Ultimately, the adoption of modernist artists’ palettes is coupled and fused with a distinctly personal idiom, increasing aesthetic impact. On the whole, Hadjipateras seeks to produce impactful works that become emblazoned on the viewer’s retina. Contrary to the chromophobic impulse largely prevalent in Western thought and culture (as David Batchelor reminds us in his famous book), Mark Hadjipateras’s paintings celebrate color by highlighting its positive value. Essentially, these paintings and sculptures convey a sense of joy and fulfill the fundamental need for visual pleasure. 

 

ABOUT THE ARTIST

Mark Hadjipateras was born and raised in London. He studied at St. Martins School of Art in London, the John Moores University in Liverpool. and the School of Visual Arts in New York. From 1982 to 2002 he lived and worked in New York City. His work includes sculpture, painting,  printing and photography. He has done numerous site-specific installations in galleries and public spaces, in Europe and in the U.S. In 2000, the Metropolitan Transit Authority of NYC commissioned Hadjipateras to create a permanent installation comprising 40 mosaics for the 28th Street station of the Broadway line.  The station received the Municipal Arts Society Award for Best Public Work in 2003. Other public spaces with his work are the Thessaloniki New Waterfront and the Athens International Airport Eleftherios Venizelos. The artist has had forty solo exhibitions and participated in more than one hundred forty group exhibitions in the U.S., Greece, England, Germany and Japan including: Queens Museum of Art, Cooper Union, Alternative Museum in New York and at the State Museum of Contemporary Art, the Macedonian Contemporary Art Museum and the Benaki Museum, in Greece.

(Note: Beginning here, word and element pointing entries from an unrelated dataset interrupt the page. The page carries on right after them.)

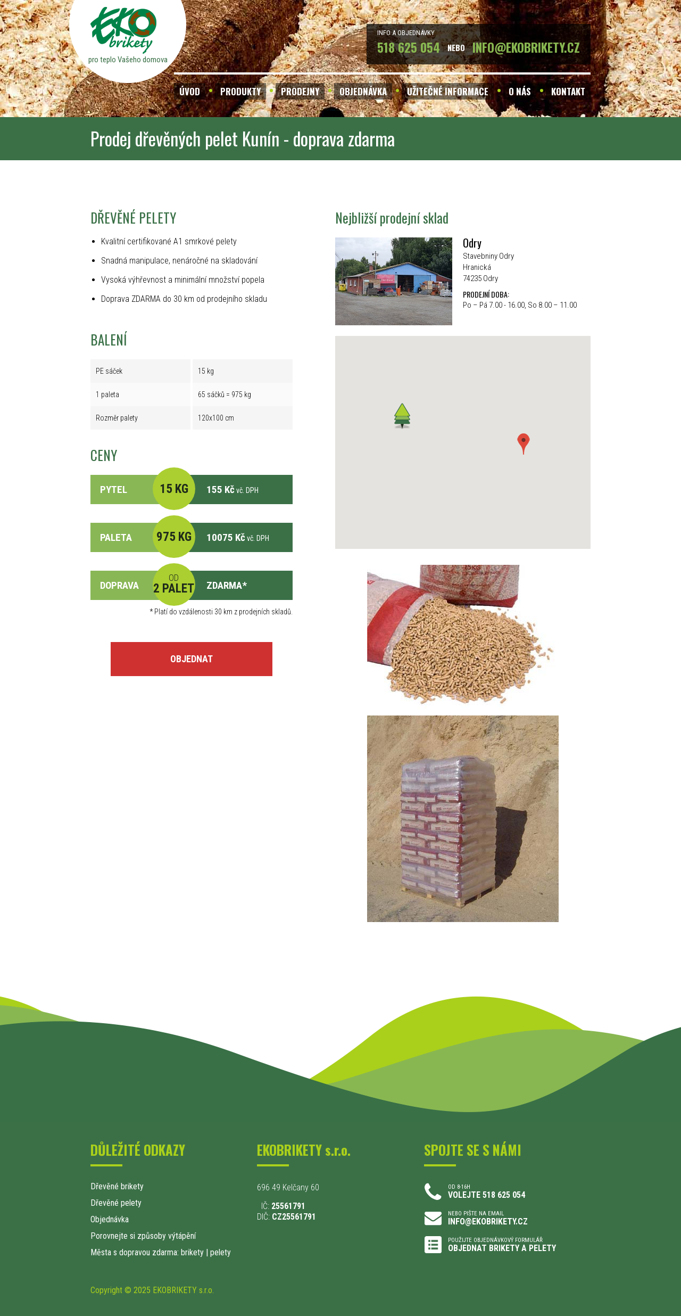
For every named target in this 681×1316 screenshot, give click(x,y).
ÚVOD (189, 91)
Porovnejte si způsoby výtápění (143, 1236)
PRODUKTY (240, 91)
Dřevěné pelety (116, 1203)
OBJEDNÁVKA (363, 91)
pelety (220, 1252)
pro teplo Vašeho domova (128, 59)
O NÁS (520, 91)
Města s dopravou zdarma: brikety (147, 1252)
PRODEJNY (300, 91)
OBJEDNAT (191, 658)
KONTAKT (568, 91)
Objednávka (109, 1219)
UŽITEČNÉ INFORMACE (447, 91)
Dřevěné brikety (117, 1186)
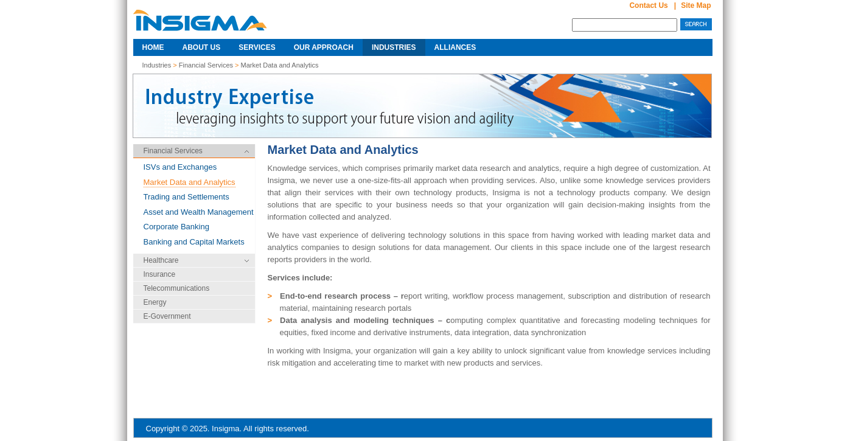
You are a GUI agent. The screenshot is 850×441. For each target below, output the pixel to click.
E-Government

He has had four retrospective exhibitions-  at the Museum of Modern Greek Art (Rhodes) in 2007, the Municipal Gallery of Athens in 2008, the Hellenic Foundation of Culture in Berlin in 2011, and the Fougaro Art Gallery, Nafplio, Greece in 2014. Two monographs about his work have been published , in 2003 and 2008. A third monograph will be published in early 2024 with essays by Alexandra Koroxenidi, Barry Schwabsky and Christopher Hudson. The ‘dummy’ of which will be available for viewing at the exhibition. Hadjipatera’s work has been reviewed in Art in America, Art News, Sculpture Magazine, The New York Times, Wall Street Journal, Herald Tribune ,Village Voice, NY Observer, NY Magazine, London Observer, and many other art periodicals and newspapers. His works are in important public and private collections including the Metropolitan Museum of Art, Princeton University Art Museum, Zimmerli Art Museum, EMST (Greek Museum of Contemporary  Art), the Macedonian Museum of Contemporary Art, Zimmerli Art Museum, Athens Municipality, Basil & Elize Goulandris Museum Dakis Joannou collection, Vorres Museum,The Royal Bank of Scotland, Daewood Sculpture Garden, Geoje, South Korea, Ernst & Young Athens, IDS/American Express, Prudential Insurance Corporation, New York and many others.